This young man came to see S. Larry Schlesinger, MD, FACS for male breast reduction. He had surgery once before but still had gynecomastia (man boobs). S. Larry Schlesinger, MD, FACS, a board certified plastic surgeon at The Breast Implant Center in Honolulu and Kona, performs the surgery and shows the process of removing both kinds of gynecomastia: True gynecomastia is the gland, Pseudo gynecomastia is the fat.
Video Transcript:
We already liposuctioned the love handles or hips. We’re going to liposuction the abdomen and we’re going to liposuction the chest or gynecomastia. He also has gland all the way up to here. This is called the tail of Spence and this is breast tissue from when he was twelve – it turns mostly to fat on most people, but it’s mostly gland on him and you need to suction it out for aesthetic reasons, but also breast cancer can occur there so you want to take it out for safety reasons.
So the first thing we do is we put tumescent in and tumescent means to make rigid with fluid. So we’ll put a small injection site right here and we’ll open this with a #15 Bard-Parker (scalpel) and we use a hemostat to get into the space. We’ll start filling it up with a tumescent needle to go right into the substance of the gland. The reason for sucking out the sub-cutaneous fat on this is if you were to take out all or most of the gland without taking out the fat, you could get a depression. So this is more for cosmetic reasons then anything else. But, we’re going to try and get as much gland out as possible with the liposuction and then the rest will be done with directly cutting it out.
Ok, so we’ve made rigid with fluid which is what tumescent means and now we’re just going to leave it for awhile.
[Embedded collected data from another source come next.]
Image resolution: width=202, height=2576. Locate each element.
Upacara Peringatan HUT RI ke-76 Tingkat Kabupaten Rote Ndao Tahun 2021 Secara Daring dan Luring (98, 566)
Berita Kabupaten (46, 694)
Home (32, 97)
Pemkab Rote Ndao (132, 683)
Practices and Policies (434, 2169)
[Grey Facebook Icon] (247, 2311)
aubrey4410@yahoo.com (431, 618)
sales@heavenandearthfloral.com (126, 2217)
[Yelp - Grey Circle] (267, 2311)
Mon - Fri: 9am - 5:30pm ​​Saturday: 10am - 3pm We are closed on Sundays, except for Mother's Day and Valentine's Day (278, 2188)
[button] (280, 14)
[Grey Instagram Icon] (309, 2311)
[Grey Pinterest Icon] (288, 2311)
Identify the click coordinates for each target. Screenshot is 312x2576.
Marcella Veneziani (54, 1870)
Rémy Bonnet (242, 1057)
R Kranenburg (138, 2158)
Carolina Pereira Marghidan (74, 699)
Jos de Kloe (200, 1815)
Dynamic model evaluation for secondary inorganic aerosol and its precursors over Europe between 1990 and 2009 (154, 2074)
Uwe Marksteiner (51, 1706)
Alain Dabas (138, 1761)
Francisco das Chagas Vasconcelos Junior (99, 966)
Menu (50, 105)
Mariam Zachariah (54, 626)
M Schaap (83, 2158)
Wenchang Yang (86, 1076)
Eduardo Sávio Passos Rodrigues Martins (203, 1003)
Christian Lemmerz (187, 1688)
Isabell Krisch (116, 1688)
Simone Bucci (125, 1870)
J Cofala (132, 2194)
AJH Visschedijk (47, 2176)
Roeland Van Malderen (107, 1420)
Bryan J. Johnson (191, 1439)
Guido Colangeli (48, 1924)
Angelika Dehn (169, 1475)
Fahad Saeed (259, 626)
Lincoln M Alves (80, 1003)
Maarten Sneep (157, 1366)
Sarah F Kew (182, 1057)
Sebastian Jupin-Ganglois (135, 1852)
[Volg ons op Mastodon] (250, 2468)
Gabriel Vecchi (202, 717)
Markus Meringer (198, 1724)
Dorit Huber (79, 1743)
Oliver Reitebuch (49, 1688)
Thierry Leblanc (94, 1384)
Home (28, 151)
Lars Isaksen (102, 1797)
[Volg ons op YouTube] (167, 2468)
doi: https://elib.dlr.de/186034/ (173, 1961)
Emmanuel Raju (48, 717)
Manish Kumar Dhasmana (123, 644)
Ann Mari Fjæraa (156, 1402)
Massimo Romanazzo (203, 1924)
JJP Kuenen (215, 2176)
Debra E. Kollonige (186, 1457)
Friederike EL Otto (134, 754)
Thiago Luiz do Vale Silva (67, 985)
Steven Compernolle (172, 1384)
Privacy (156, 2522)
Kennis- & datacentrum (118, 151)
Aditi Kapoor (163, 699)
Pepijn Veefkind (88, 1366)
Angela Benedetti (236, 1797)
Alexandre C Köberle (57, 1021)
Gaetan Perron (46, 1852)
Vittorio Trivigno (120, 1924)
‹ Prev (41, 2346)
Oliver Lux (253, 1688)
I’m using an aggressive cano (cannula), it’s called a tiger tip and it’s got a tip that’s sharper than the average cano. We’ll go up here and get the tip of the tail of Spence out. That’s a fairly easy piece of tissue to remove. Mostly fat with a bit of gland.
What you’re looking at is mostly fat. White fat, little bit of yellow fat, but mostly white. We’re going to start harvesting some of the fat, some of the breast tissue and we’re just going to take it out bit by bit. Now this is breast tissue.
We’re far enough below the nipple that we won’t be causing a dent around the nipple and we’re far enough above the pectoralis muscle that we’re not going to enter the pec and create some kind of pec deformity. There’s the muscle, right there. So we’re going to go back and see if we can do some suctioning now that we’ve kind of cleaned out some of this.
Bit by bit, we’re getting it smaller. We always send this breast tissue to pathology because male breast cancer is a reality. We can’t just throw it away and he certainly has enough breast tissue that we should have a pathologist look at this and give us their best opinion.
Ok, let’s try and lipo some more. Looking better and better.
This is a drain going in, Jackson-Pratt drain coming out through the armpit, using a trocar. And this will stay in for probably a couple days. We’ll sew it in.
What we’ve done here, the skin is loose and it has to tighten back. But it will. This is a young man and therefore… and he’s hairy, he’s shaved his chest, and he has dark skin – dark skin shrinks up better than light skin. Men’s skin shrinks up better than women’s skin and hairy skin shrinks up better than non-hairy skin. So this should shrink up very well. And we’re just about to start on that one. And we’ll get the other side done and that’s that.